刈谷:だけどツイッターはツイッターで、その場の雰囲気を示しているし聴衆が頭で思っていることがダーッと見えてるっていうか。そういう微妙なところは凄いいいな〜と思うですけど。実際のレクチャーの内容を観るのはたしかにユーストリュームが良いし。だけど後から補完するための資料としては印刷物が良いし。で一覧性という意味でツイッターと同時に見れるっていう。物理的な一覧性とか、隣に置いて見るとか。

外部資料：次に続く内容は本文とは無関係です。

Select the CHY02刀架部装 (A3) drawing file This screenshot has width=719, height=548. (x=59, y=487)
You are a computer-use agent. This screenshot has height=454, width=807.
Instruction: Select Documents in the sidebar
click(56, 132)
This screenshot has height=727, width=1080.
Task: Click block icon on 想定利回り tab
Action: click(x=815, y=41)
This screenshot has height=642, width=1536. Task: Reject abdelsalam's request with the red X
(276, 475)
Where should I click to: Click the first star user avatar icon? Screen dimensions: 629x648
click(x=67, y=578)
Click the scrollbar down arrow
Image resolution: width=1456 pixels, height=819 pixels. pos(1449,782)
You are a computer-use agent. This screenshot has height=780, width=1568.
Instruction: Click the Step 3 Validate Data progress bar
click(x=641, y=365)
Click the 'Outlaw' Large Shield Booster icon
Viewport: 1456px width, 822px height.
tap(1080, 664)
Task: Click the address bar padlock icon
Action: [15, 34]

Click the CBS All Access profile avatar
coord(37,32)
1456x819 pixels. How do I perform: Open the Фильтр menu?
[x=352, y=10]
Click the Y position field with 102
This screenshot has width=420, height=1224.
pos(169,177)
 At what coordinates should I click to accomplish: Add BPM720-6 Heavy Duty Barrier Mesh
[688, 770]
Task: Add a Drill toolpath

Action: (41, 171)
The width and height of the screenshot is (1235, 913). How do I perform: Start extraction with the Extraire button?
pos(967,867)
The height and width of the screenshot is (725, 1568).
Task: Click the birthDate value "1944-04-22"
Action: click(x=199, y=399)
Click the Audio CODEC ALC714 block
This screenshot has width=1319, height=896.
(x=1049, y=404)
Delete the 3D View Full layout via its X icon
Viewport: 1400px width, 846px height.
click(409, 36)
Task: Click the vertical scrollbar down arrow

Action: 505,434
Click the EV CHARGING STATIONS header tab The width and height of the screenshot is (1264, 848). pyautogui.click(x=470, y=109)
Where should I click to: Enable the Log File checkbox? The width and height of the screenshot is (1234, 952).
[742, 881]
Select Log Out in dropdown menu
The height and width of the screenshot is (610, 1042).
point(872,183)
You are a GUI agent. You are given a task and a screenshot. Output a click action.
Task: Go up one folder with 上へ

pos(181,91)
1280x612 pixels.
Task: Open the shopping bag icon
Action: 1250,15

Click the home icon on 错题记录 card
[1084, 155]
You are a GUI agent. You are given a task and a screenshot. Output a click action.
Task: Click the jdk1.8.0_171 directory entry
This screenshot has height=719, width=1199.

佐藤:それらの良いと取りの融合媒体が出て来るよね将来は。一覧性もあって検索も出来て、アーカイブ性の信頼も高いというような。この10年で夢のようなメディア激変を経ているんだけど今後10年でもっと変わるでしょう。ネットが無くなることはないだろうが情報を作ることが創造行為になるでしょうね。そしてこの利便性を手に入れてしまったからね とまらないね

刈谷:これは流石に止められないでしょう
佐藤:コミュニケーションで記憶力の優劣は必要なくなるんだものね〜 刈谷悠三って検索すると2010年5月の新宿御苑で俺と話していた、天候だとか烏の襲撃だとかの記録が出て来るんだものね
刈谷ふふふふふふ

佐藤:次に会ったときに今日の記録の ここをもうちょっと膨らましてワイワイしようとか使い方もできるし、キンドルやアイバットのような技術を持ち寄り 見せ合いながら話し合いができるし

刈谷あはははははは
佐藤:紙媒体って情報の更新に向いてないじゃない
刈谷:そうですね
佐藤:文化財的 匠ふうの情報が印刷媒体になるのかね、電子書籍で散々やって共通の記憶すべき情報だと認め合ったら、紙に印刷するようなことになるのかな〜ふふふ 印刷媒体は国の予算で処理しよう、みんなの記憶すべき情報だとか言い合って
刈谷:ふふふうふふっふふ

佐藤:昔は石に文字を彫り込んで記憶したんだけど持ち運び不便だし、数千年は残るだろうけど。そこに行かないと読めないんじゃ不便すぎる。木簡では重たそうだ、どんどん軽くなって実物から離れて利便性が増すのは紛れもないメディア現実の流れだし。今ある各種媒体のいいとこ取り を刈谷さんが発明してくれれば

刈谷:ははははでもアイパットとかそうなりつつありますよ
佐藤:買って持ってますか、もう?
刈谷:いやいやまだ発売されてないですよ。でもアレはちょっとした革命にはなりますよね


  以上 刈谷悠三さんの記録を読んでいただきありがとうございました
 これで 20105月8日 刈谷悠三さんに聞くの記録は終わりです。